───── DATA SUPPLIED ─────
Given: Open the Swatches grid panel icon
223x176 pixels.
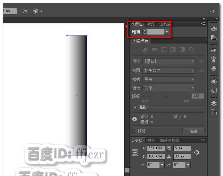Looking at the screenshot, I should pos(214,51).
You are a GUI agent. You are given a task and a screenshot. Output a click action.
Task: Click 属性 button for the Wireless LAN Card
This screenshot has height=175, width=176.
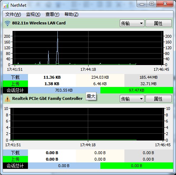[158, 23]
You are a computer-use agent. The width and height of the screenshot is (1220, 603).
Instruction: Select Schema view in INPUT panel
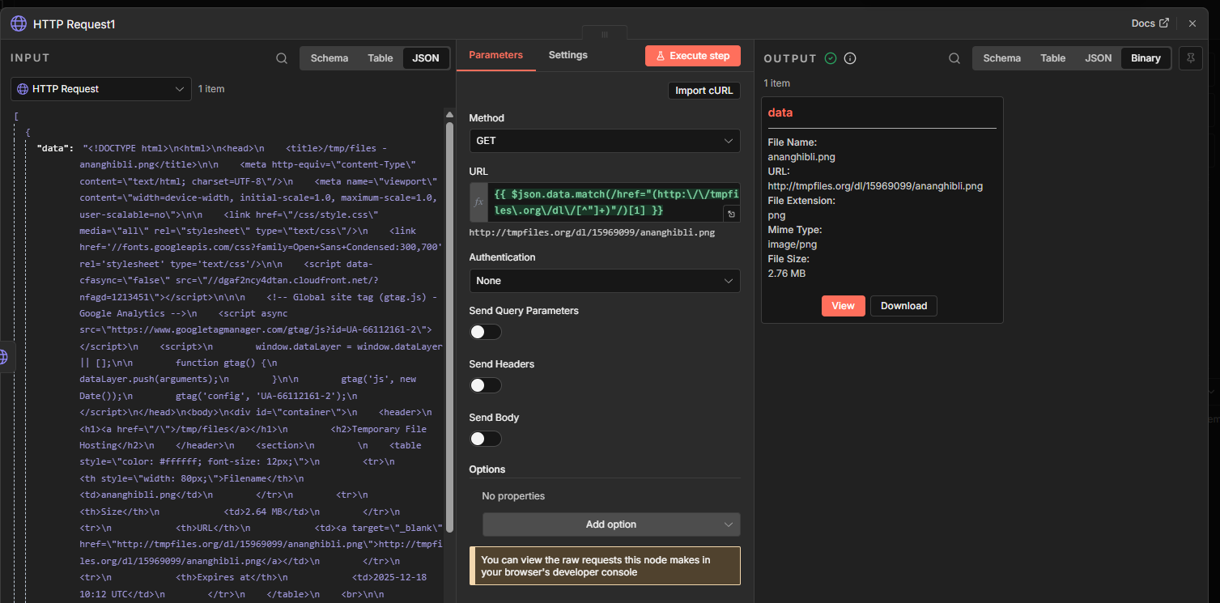329,58
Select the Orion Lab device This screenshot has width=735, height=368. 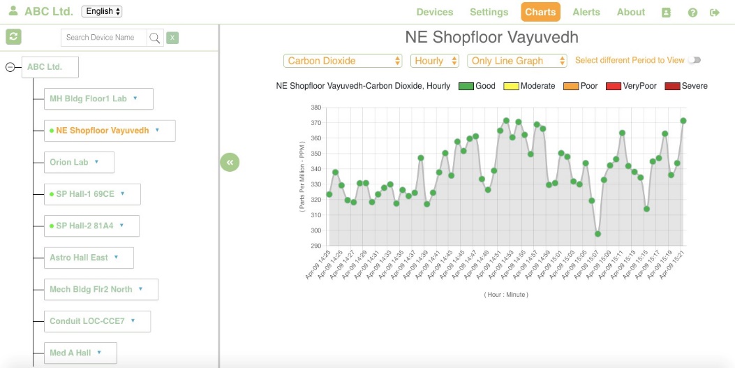pos(79,162)
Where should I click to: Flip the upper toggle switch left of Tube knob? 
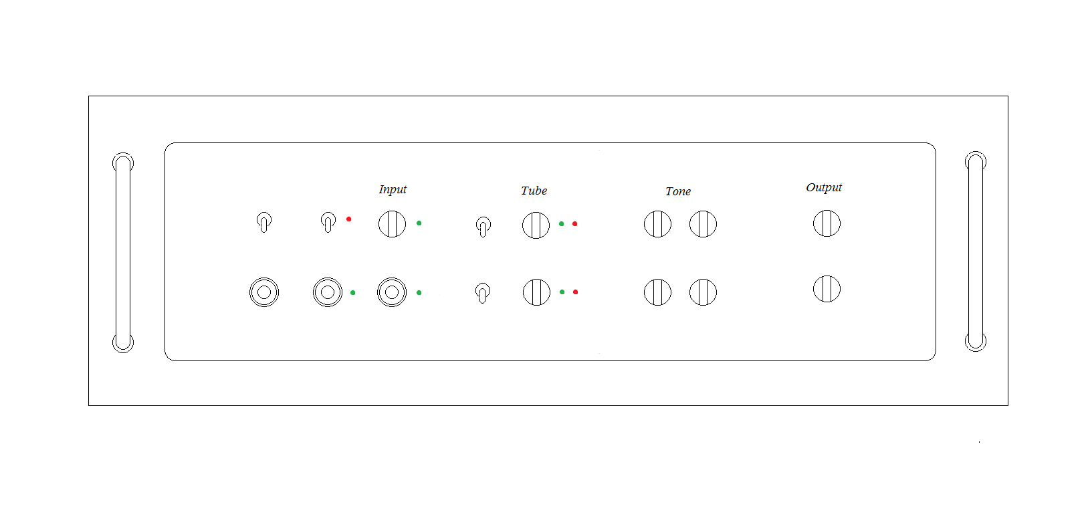(x=483, y=226)
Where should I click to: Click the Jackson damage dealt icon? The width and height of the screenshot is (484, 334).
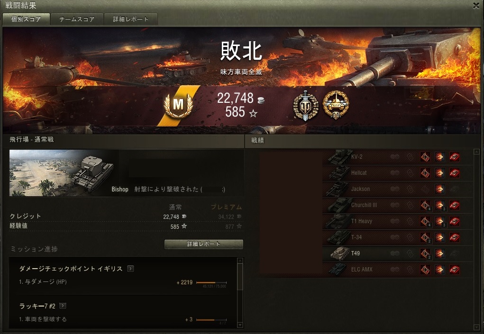pos(439,189)
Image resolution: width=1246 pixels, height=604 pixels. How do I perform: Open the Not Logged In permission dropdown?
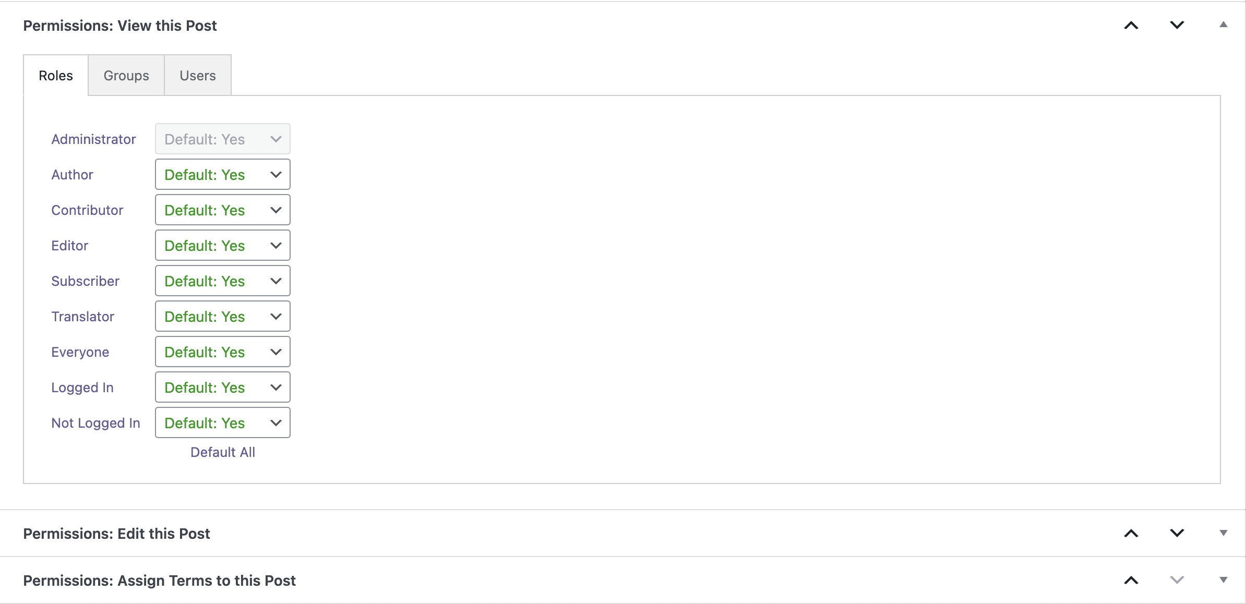tap(222, 422)
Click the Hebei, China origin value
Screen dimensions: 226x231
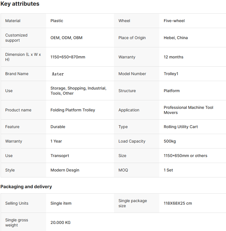pyautogui.click(x=176, y=38)
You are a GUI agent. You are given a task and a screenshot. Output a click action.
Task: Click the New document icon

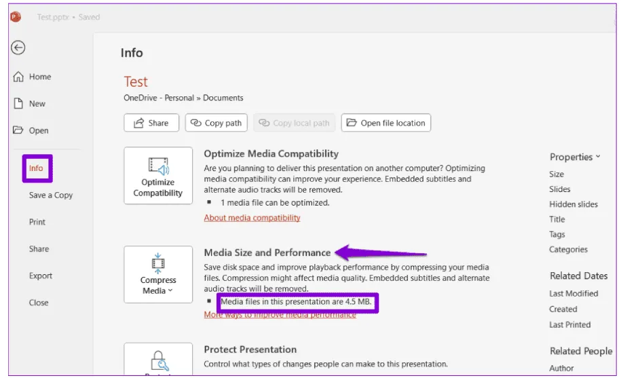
─────
Pictures don't belong in the copy. Retype exactly the lines from the one with "Screen dimensions: 226x231" through the last line of the records.

Screen dimensions: 226x231
pyautogui.click(x=176, y=38)
You are a GUI agent. You are given a task and a screenshot. Output a click action.
Task: Click the New document icon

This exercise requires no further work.